The School of Continuing Education conducted an "Adopt-a-Family" Christmas drive via Capital City Community Center, in which they collected gifts, toys, and other items for a local family. SCE received donations of gifts and cash to purchase all items for a local family with three children, as well as a senior citizen.

The School of Continuing Education sponsored the fourth annual April Showers prize-a-day raffle which netted $3200 to support scholarships for SCE students. It was the largest amount raised in four years.
601 members of the PC community raised over $66,000 for the American Cancer Society at the 2017 Relay for Life. PC has hosted the event for the past 17 years and has raised more than $1,000,000 for the American Cancer Society.

This year, the Turkey Drive successfully donated approximately $700.00 in monetary donations, 40 turkeys from Sodexo, and almost 2,000 canned goods and other non-perishable food items. The Smith Hill Community Development Corporation and Mary House, the social ministry of St. Patrick’s Parish, were the beneficiaries of the collection.

The PC Student Athletic Advisory Council held their annual Mary House Benefit Shower, a baby item drive to benefit Mary House, which operates an emergency food pantry and offers daily meals, health fairs, mentoring, and clothing to Providence residents. This event was one of many community service initiatives that helped PC student-athletes perform over 4,520 hours of community service this year.

The Children’s Outreach group in Campus Ministry sponsored the “Giving Tree” and collected more than 300 toys and clothing items in December. All of the goods were donated to Smith Hill Early Childhood Learning Center in Providence.

Faculty and student clubs in biology, chemistry and biochemistry, engineering-physics-systems and the Office of the Chaplain/Campus Ministry collected books for distribution to the Textbooks for Ghana program. 

Academic Affairs, in collaboration with the Feinstein Institute, Campus Ministry, Institutional Advancement, and the Office of Student Activities-Involvement-Leadership, collected personal care items during the 8th Annual April Showers Drive.  The donations filled nearly 20 grocery bags and benefited the guests at Mary House, the social service agency of St. Patrick’s Church.

Upcoming Service Trips:

This upcoming summer, PC students and staff will participate in Campus Ministry’s new International Immersions program. Nine students and staff from Campus Ministry and the office of Institutional Diversity will travel to Guatemala from May 27 – June 3. The group will volunteer at San Lucas Mission. The Mission provides a number of important services and development opportunities for the community of San Lucas Toliman, Guatemala. 

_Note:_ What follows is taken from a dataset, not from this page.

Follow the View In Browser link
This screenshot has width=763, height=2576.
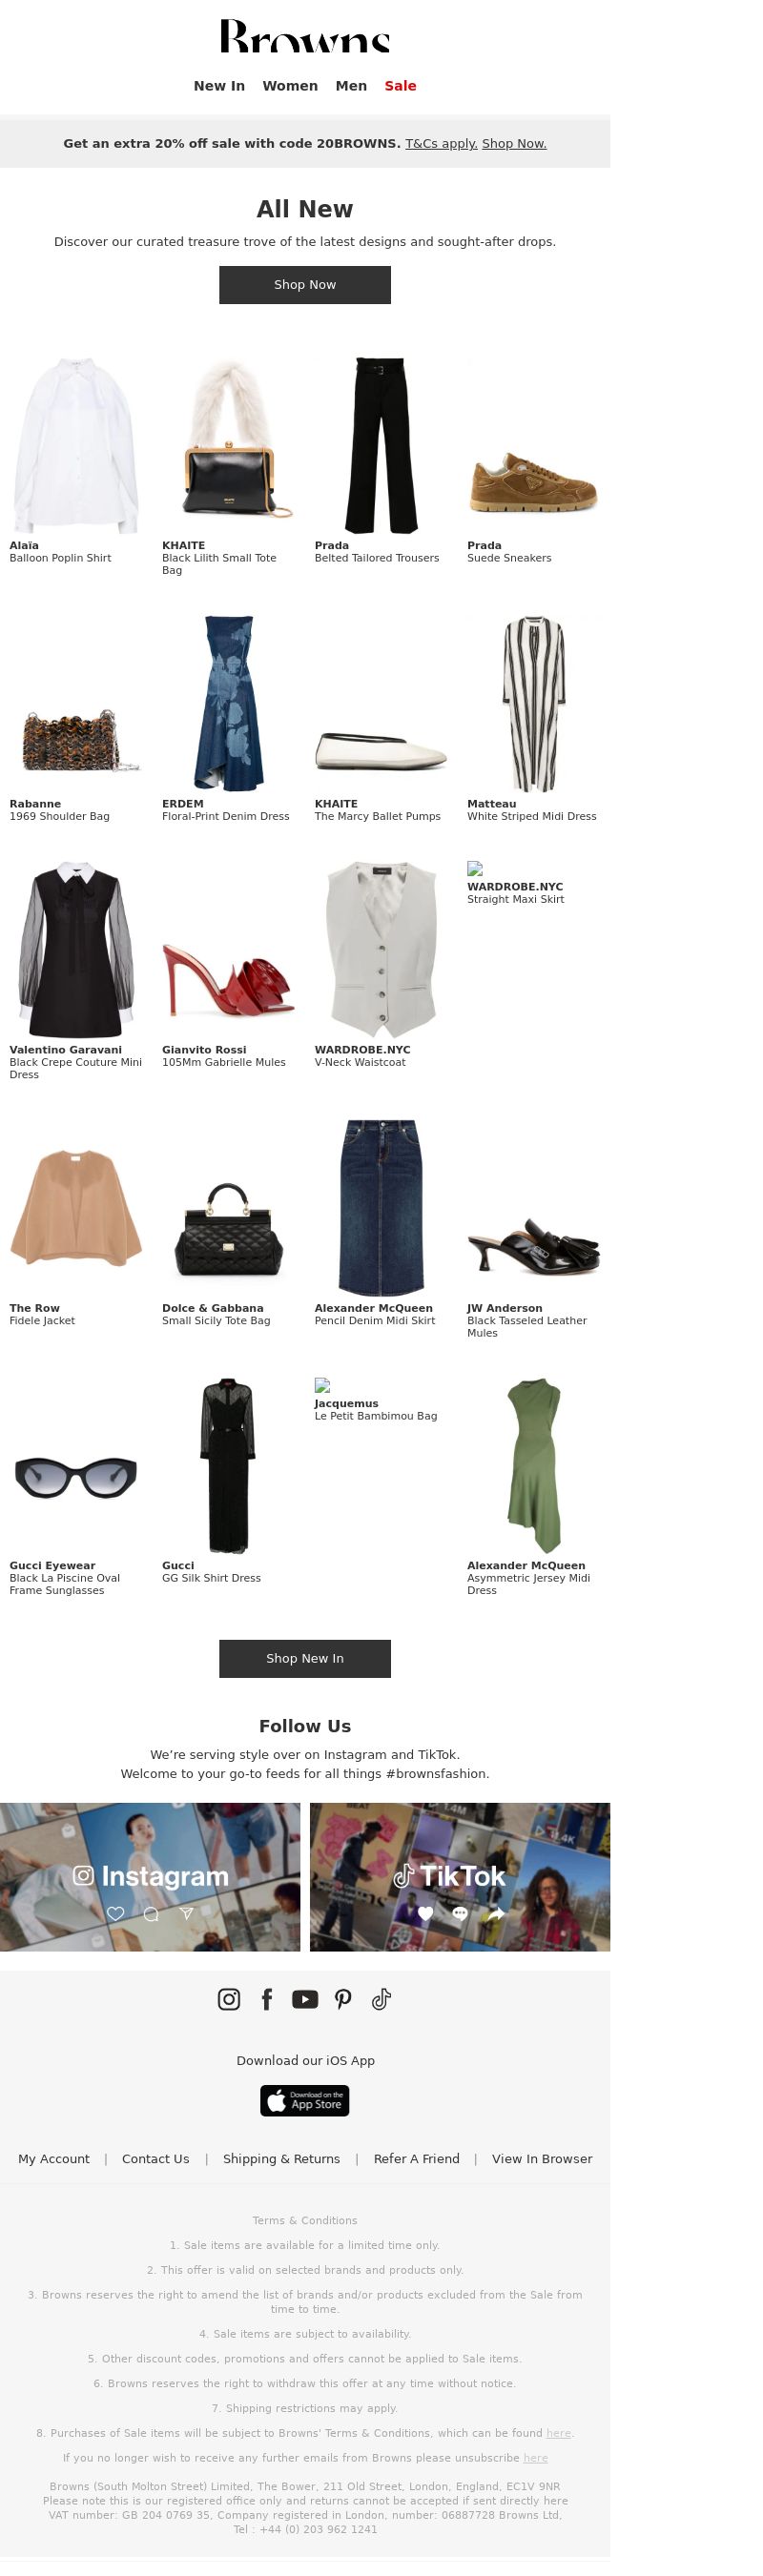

From May 27 – June 3, eleven students and staff from Campus Ministry will volunteer with Mustard Seed Communities in Moneague, Jamaica. Mustard Seed provides support for children and adults with mental and physical disabilities.

10 students are preparing for international travel to Dominican communities around the world through the Father Smith O.P. Fellowship for Study and Service Abroad. After a long self-guided research and competitive application process, these students will live in the community and serve with Dominican Friars and Sisters, deepening their acquaintance with the Catholic and Dominican intellectual tradition and the ethos of Christian service.